O “novo RNH 2.0.” terá alguns requisitos para um contribuinte que queira aceder, nomeadamente tornar-se residente fiscal em Portugal, não ter sido residente fiscal nos 5 anos precedentes, e não receber rendimentos em certas categorias profissionais. 

Então, as profissões elegíveis a este regime são: 

  • Professores no ensino superior e investigadores no sistema nacional de ciência e tecnologia, e profissionais de centros de tecnologia e inovação reconhecidos; 
  • Profissões de trabalho qualificadas e membros de órgãos sociais em entidades beneficiárias de incentivos fiscais ao investimento produtivo; 
  • Postos de trabalho altamente qualificado nas áreas das finanças e economia; 
  • Profissionais de empresas com histórico de apoio fiscal ao investimento e em empresas industriais e de serviços que exportem significativamente; 
  • Profissões de trabalho qualificadas, e membros de órgãos sociais em entidades reconhecidas pela AICEP, EPE, ou pelo IAPMEI, IP, enquanto de importância para a economia nacional; 
  • Profissionais de investigação e desenvolvimento, especialmente doutorados cujos custos sejam elegíveis para o Sistema de Incentivos Fiscais em Investigação e Desenvolvimento Empresarial (SIFIDE); 
  • Profissionais e membros de órgãos sociais em entidades certificadas como start-ups, nos termos da Lei n.º 21/2023, de 25 de maio. 

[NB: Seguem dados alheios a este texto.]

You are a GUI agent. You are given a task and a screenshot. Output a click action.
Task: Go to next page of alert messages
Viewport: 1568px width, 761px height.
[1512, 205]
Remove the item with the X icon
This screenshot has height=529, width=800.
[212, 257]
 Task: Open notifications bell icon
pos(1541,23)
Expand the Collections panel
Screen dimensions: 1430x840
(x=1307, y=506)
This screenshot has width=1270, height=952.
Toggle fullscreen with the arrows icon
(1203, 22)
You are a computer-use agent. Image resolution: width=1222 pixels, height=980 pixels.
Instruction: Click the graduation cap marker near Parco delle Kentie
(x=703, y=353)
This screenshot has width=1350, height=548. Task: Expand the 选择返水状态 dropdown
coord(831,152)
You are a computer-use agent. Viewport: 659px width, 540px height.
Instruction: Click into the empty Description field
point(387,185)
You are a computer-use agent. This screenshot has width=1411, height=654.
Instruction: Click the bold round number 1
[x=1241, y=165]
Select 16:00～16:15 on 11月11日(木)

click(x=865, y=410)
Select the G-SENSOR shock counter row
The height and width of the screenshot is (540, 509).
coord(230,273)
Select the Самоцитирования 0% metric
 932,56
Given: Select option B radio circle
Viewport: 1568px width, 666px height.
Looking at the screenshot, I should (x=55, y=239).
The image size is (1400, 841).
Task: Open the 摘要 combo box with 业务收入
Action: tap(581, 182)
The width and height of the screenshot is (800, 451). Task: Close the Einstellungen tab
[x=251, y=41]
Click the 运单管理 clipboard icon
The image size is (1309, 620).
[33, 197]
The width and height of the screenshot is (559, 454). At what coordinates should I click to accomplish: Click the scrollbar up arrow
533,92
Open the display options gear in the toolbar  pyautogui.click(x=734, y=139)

O que garante fiscalmente este regime, a nível de vantagens?

Além de uma taxa especial de 20% sobre os rendimentos profissionais (contrato de trabalho ou prestação de serviços), o regime permite ter isenção sobre a maior parte dos rendimentos recebidos no estrangeiro, tal como no RNH, mas excetuando as pensões de reforma.  

Este novo incentivo fiscal ficará disponível durante um período de 10 anos consecutivos, desde que os contribuintes que dele beneficiem se mantenham residentes fiscais em Portugal e a receber rendimentos das atividades elegíveis. 

Repare que contribuintes que tenham já beneficiado do RNH ou com tributação pelo regime dos Ex-Residentes (ou Programa Regressar) não podem aceder a este regime. 

Por enquanto, ainda não é possível perceber qual o impacto deste novo incentivo à investigação e inovação, pois ainda não foi publicado nas Portarias e decretos regionais. Mas é já possível observar uma aplicabilidade limitada, mesmo com as regiões dos Açores e da Madeira a aprovar o regime de RNH nos mesmos moldes.